SA is looking to offer securities with returns.

South Africa is back in the Eurobond market for the first time since May last year, looking to offer securities with returns that compensate investors for mounting fiscal woes.

The government is marketing 10- and 30-year dollar securities with yields of around 5.25% and 6.125% respectively, according to a person familiar with the transaction who asked not be identified because they are not authorised to speak about it.

Average yields on South Africa’s dollar bonds fell 163 basis points between the start of the year and early September to 4.7%, according to JPMorgan Chase & Co.’s indexes, amid a dovish turn by global central banks. But they have since climbed to 4.95% as concern mounts over the financial burden of state-companies such as Eskom.

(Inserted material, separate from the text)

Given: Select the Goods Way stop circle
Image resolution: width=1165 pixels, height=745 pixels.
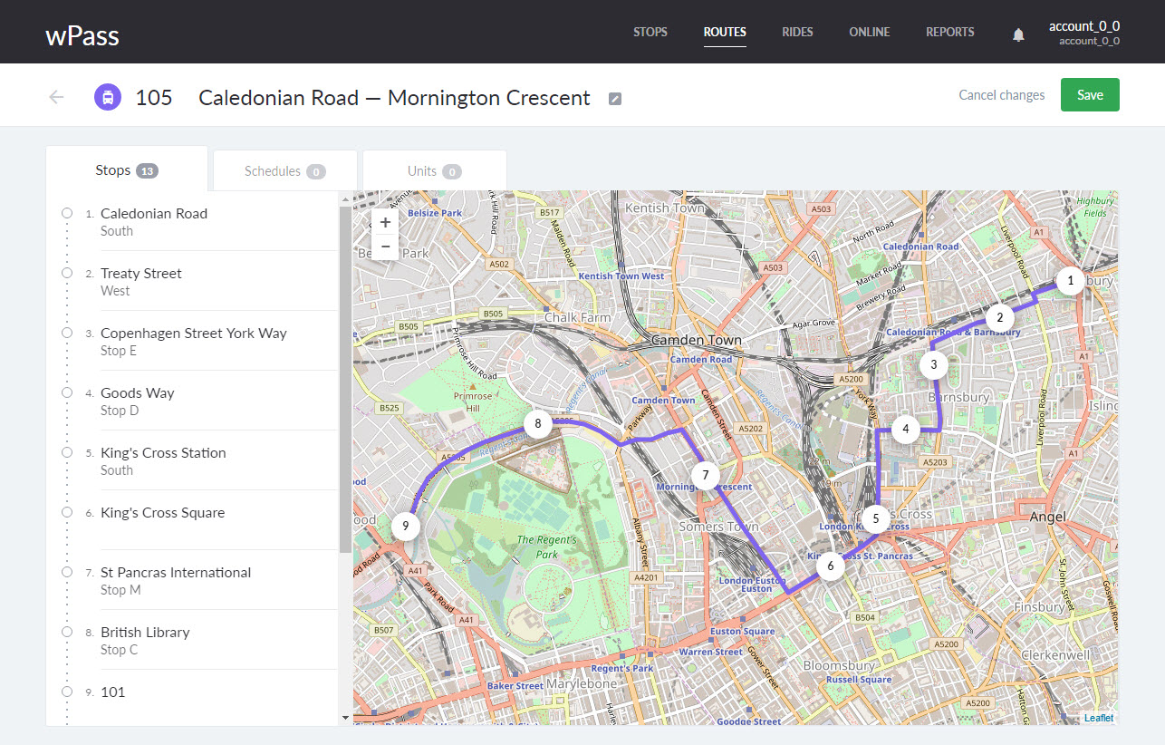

“Over the last few weeks, South African external bonds have underperformed versus peers, so the cheapening up should raise sufficient interest to compensate for the increasing fiscal concerns,” said Trieu Pham, a strategist at ING Groep in London. “The initial price talk’s quite juicy versus the outstanding curve. It looks to me like 50 basis points cheap compared with pre-announcement levels.”

Yields on $2 billion of bonds due October 2028 rose two basis points to 4.64% by 1:38 pm in Johannesburg. They have risen by around 40 basis points since early September.

The government’s 2019 budget stipulated that it would raise the equivalent of $2 billion on international capital markets. A further $2 billion is outstanding from the 2018-19 fiscal year.

© 2019 Bloomberg L.P.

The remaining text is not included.